**HOW TO COMPLETE THIS TASK**
The line containing "The height and width of the screenshot is (576, 1024)." and every line after it, through the last line of the records, are to be transcribed exactly, and nothing else.

(Extracted records)
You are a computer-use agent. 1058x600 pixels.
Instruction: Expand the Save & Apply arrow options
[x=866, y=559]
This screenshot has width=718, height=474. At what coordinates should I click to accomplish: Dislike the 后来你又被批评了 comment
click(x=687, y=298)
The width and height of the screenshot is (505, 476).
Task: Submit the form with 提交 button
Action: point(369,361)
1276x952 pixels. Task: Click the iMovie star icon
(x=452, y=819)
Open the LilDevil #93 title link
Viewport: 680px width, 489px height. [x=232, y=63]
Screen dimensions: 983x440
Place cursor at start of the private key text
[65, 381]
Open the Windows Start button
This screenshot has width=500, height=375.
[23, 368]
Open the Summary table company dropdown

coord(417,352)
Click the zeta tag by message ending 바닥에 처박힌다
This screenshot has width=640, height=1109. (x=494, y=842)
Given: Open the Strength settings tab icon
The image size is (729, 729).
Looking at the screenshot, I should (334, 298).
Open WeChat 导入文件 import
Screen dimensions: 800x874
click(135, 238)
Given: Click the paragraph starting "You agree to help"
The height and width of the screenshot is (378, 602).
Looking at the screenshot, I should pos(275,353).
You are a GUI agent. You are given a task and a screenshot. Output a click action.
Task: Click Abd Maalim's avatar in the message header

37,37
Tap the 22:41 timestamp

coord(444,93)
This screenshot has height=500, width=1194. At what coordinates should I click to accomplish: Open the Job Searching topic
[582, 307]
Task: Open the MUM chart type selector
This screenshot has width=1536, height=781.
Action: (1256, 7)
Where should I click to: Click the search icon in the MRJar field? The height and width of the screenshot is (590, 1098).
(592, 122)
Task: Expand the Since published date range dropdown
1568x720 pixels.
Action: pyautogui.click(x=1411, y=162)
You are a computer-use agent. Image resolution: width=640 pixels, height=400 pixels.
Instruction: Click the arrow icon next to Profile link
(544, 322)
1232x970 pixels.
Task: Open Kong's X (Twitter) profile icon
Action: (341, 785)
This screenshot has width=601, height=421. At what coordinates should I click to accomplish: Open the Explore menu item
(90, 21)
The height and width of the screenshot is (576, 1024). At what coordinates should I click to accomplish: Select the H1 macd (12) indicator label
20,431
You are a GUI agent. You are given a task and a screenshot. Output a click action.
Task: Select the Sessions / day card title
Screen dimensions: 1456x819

**ANSWER BELOW**
The height and width of the screenshot is (576, 1024). At what coordinates should I click to accomplish: Select the H1 macd (12) indicator label
20,431
You are a GUI agent. You are given a task and a screenshot. Output a click action.
Task: Select the Sessions / day card title
Screen dimensions: 1456x819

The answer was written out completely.